Les embauches durables davantage freinées
Tous les contrats ne sont pas touchés avec la même intensité. Le CDI enregistre le recul le plus marqué, avec une baisse de 6 % sur le trimestre. Ce mouvement traduit la prudence persistante des employeurs sur les engagements de long terme. L’intérim recule lui aussi, mais plus modérément, de 3 %, et continue de jouer son rôle de variable d’ajustement face aux fluctuations d’activité. Les CDD sont également en repli, de 4 %. À l’inverse, l’alternance fait figure d’exception. Les offres progressent de 1 % sur douze mois glissants, par rapport au trimestre précédent. Après une année 2025 marquée par les effets de la réforme du financement de l’apprentissage, ce segment semble un peu se stabiliser, même s’il n’a pas encore retrouvé ses niveaux antérieurs.
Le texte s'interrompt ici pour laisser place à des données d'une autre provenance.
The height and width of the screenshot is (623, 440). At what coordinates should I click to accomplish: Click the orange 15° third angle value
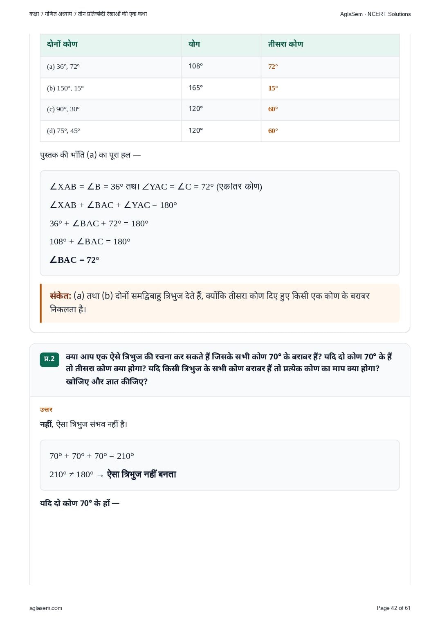273,88
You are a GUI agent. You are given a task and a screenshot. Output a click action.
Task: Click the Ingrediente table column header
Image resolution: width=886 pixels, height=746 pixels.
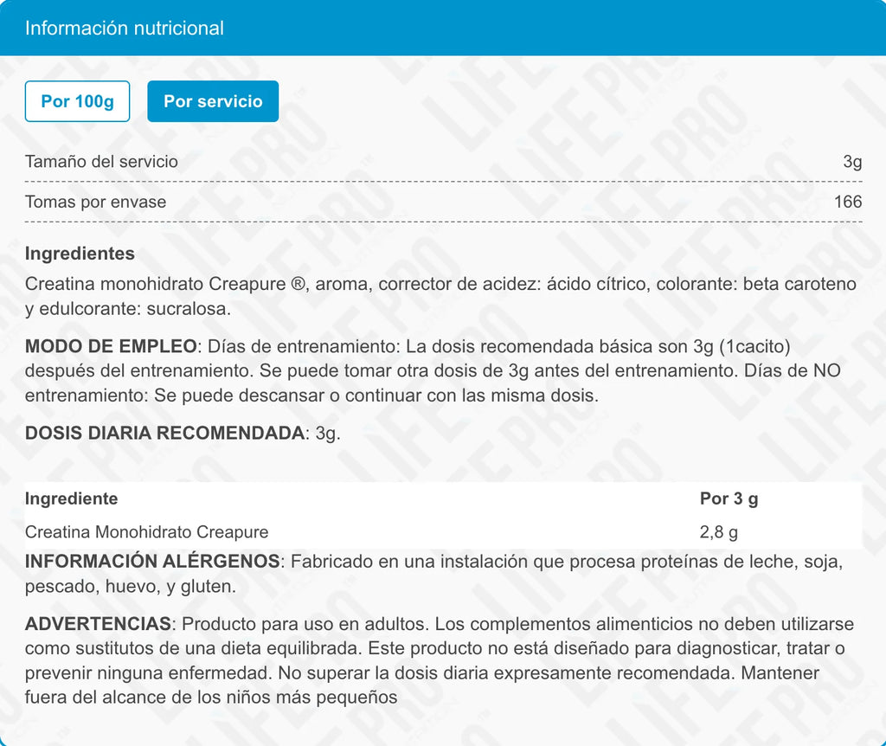[x=71, y=498]
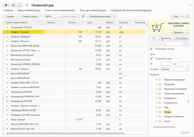Click the перетащите товары в корзину link
This screenshot has height=137, width=194.
pyautogui.click(x=178, y=24)
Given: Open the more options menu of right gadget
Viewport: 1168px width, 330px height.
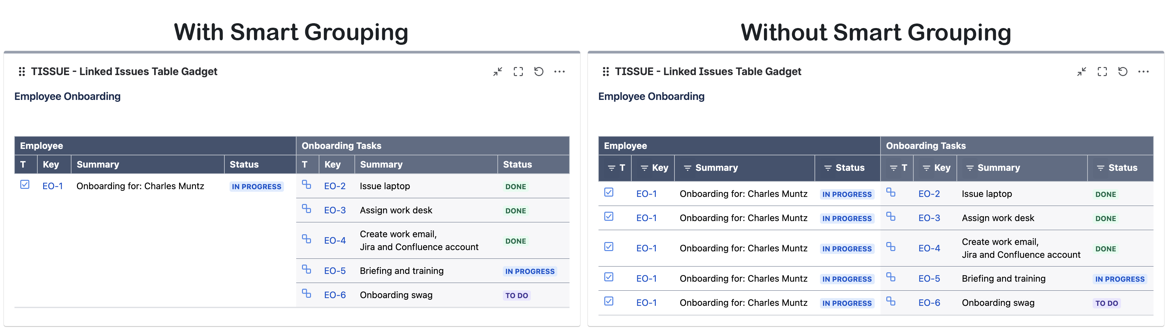Looking at the screenshot, I should 1143,72.
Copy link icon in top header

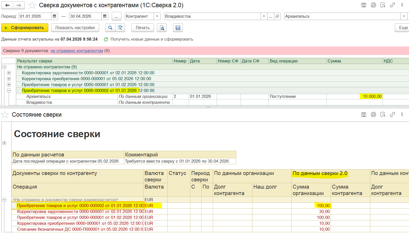(393, 5)
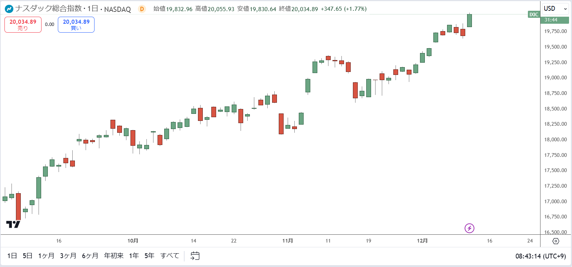Click the TradingView logo on the chart
The height and width of the screenshot is (267, 572).
[x=13, y=224]
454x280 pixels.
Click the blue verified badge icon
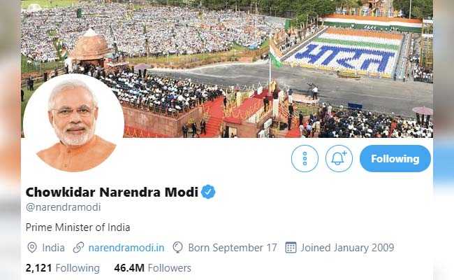coord(208,192)
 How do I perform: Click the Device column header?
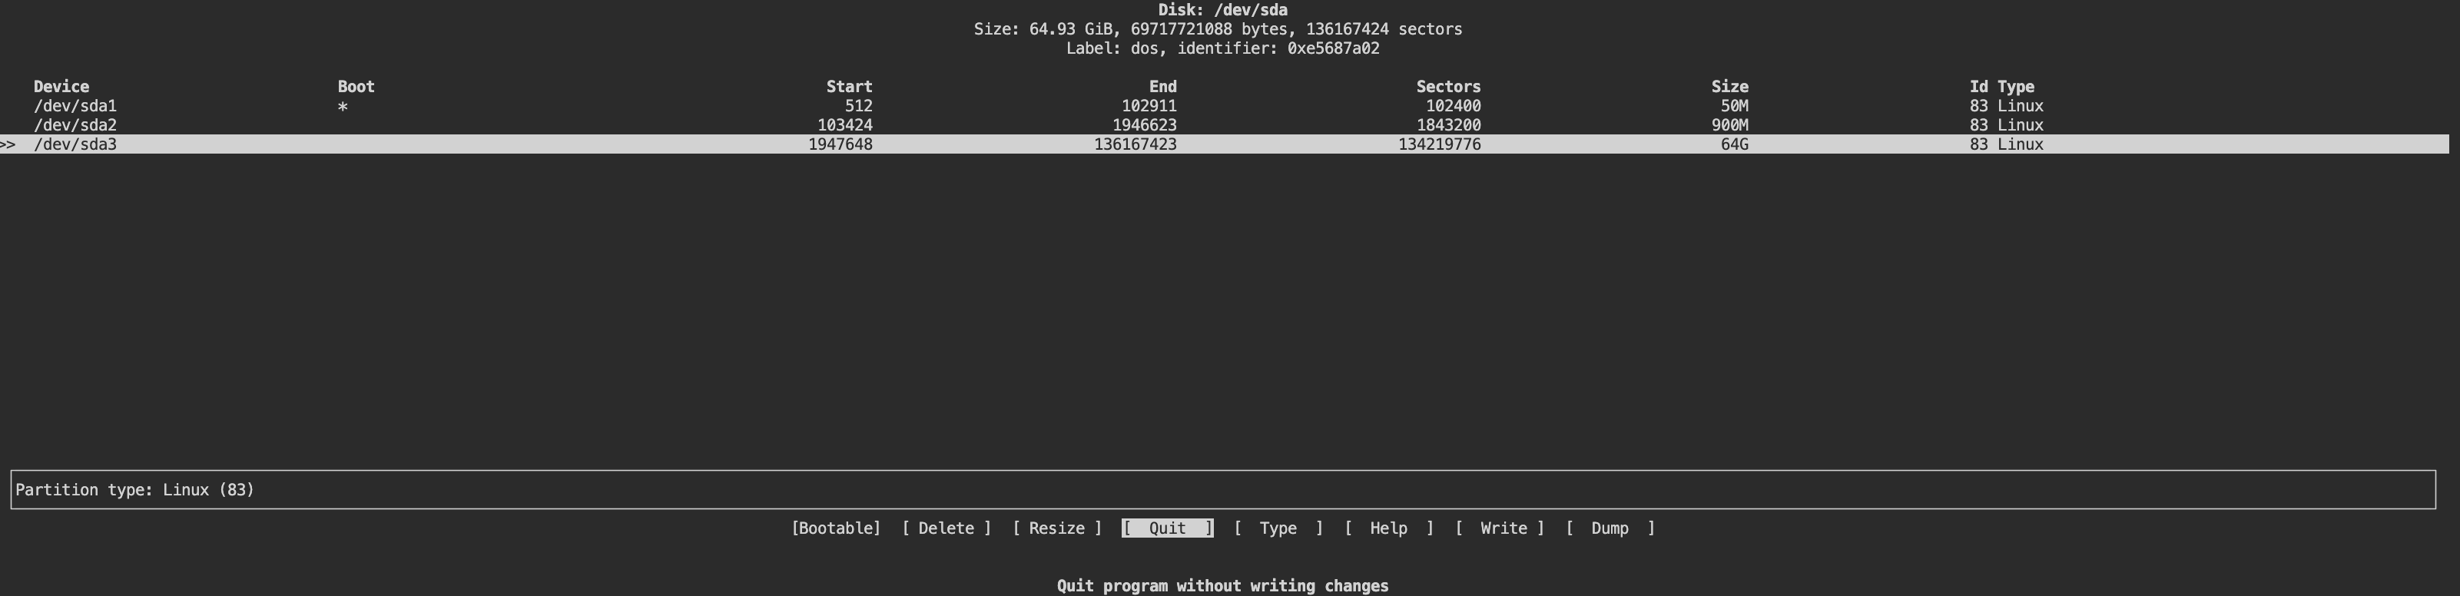[61, 87]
Des territoires plus exposés que d’autres
Le ralentissement ne frappe pas partout avec la même intensité. L’Île-de-France et l’Auvergne-Rhône-Alpes restent les deux premières régions en volume d’offres, concentrant à elles seules près de trois annonces sur dix. Mais l’écart entre elles se resserre. L’Auvergne-Rhône-Alpes limite la baisse à 3 %, quand l’Île-de-France recule de 6 %. La Bretagne et l’Auvergne-Rhône-Alpes résistent mieux, portées notamment par les besoins dans les services à la personne. À l’inverse, l’Île-de-France souffre davantage du recul des fonctions commerciales et des métiers de la finance « historiquement plus exposés aux cycles économiques et aux décisions de rationalisation », tandis que la Normandie est pénalisée par la baisse des recrutements industriels.
Dans les grandes métropoles, le repli est encore plus net que dans l’ensemble du pays : sur les dix principales agglomérations, les offres baissent de 6,4 %, avec des replis particulièrement marqués à Paris et Bordeaux.
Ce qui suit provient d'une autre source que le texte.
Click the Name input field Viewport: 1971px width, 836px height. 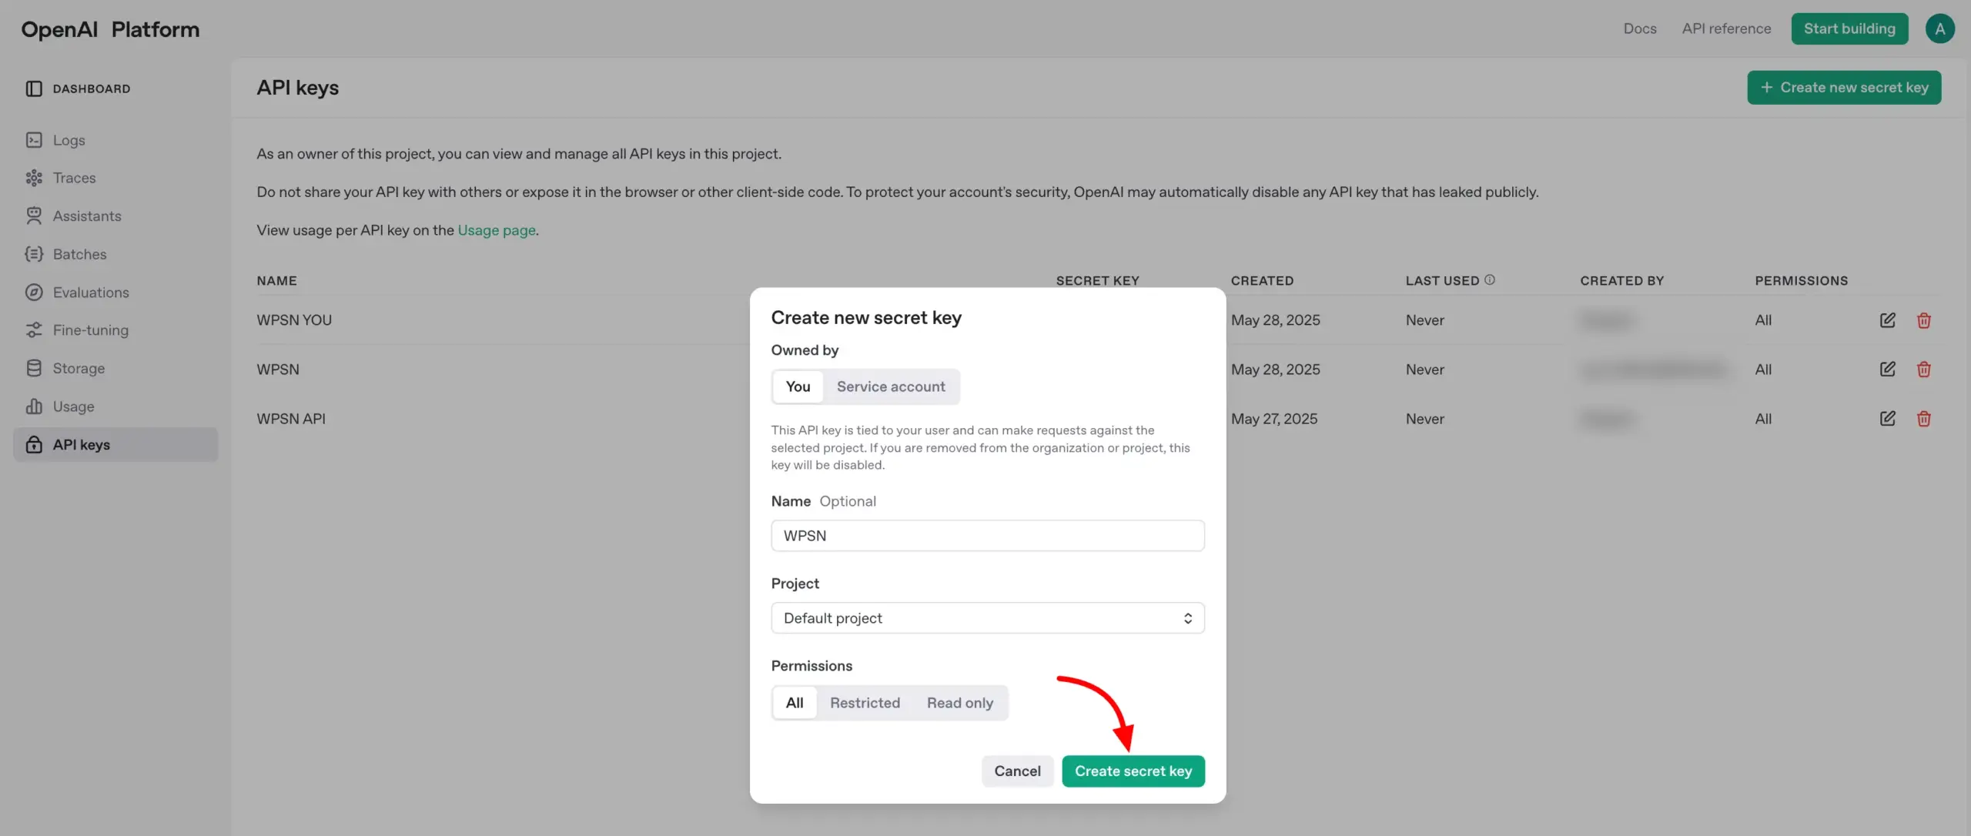[987, 536]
Santé et services tiennent, la comptabilité commence à fléchir
Côté métiers, la hiérarchie évolue aussi. La santé et le social continuent de bien tenir, avec une progression de 2 % et une part importante des offres. Les services à la personne et aux entreprises restent eux aussi à un niveau élevé, malgré un léger recul. Les besoins demeurent particulièrement soutenus pour les auxiliaires de vie, les aides ménagers ou encore les infirmiers. En revanche, le ralentissement s’étend à plusieurs grandes familles de métiers. L’industrie reste orientée à la baisse, qu’il s’agisse de la production, de la maintenance, des fonctions techniques ou de l’ingénierie. Les fonctions commerciales poursuivent également leur recul.
« Le fait nouveau de ce début d’année » pour Hellowork concerne la comptabilité, la gestion et la finance, qui commencent à leur tour à décrocher, après avoir mieux résisté jusqu’ici. Les bureaux d’études, la R&D et le BTP enregistrent, eux, des baisses encore plus prononcées (respectivement, -12 et -10%). Dans l’intérim, le BTP et l’industrie restent centraux, mais reculent eux aussi. Le commerce et la distribution enregistrent un repli marqué de 7%, sur fond de consommation atone et de restructurations dans plusieurs enseignes.
À rebours de cette tendance générale, les offres mentionnant l’intelligence artificielle (IA) poursuivent leur progression. Elles ont été multipliées par 2,4 en trois ans, même si cette poussée reste très concentrée en Île-de-France et dans les métiers de l’informatique et de la data.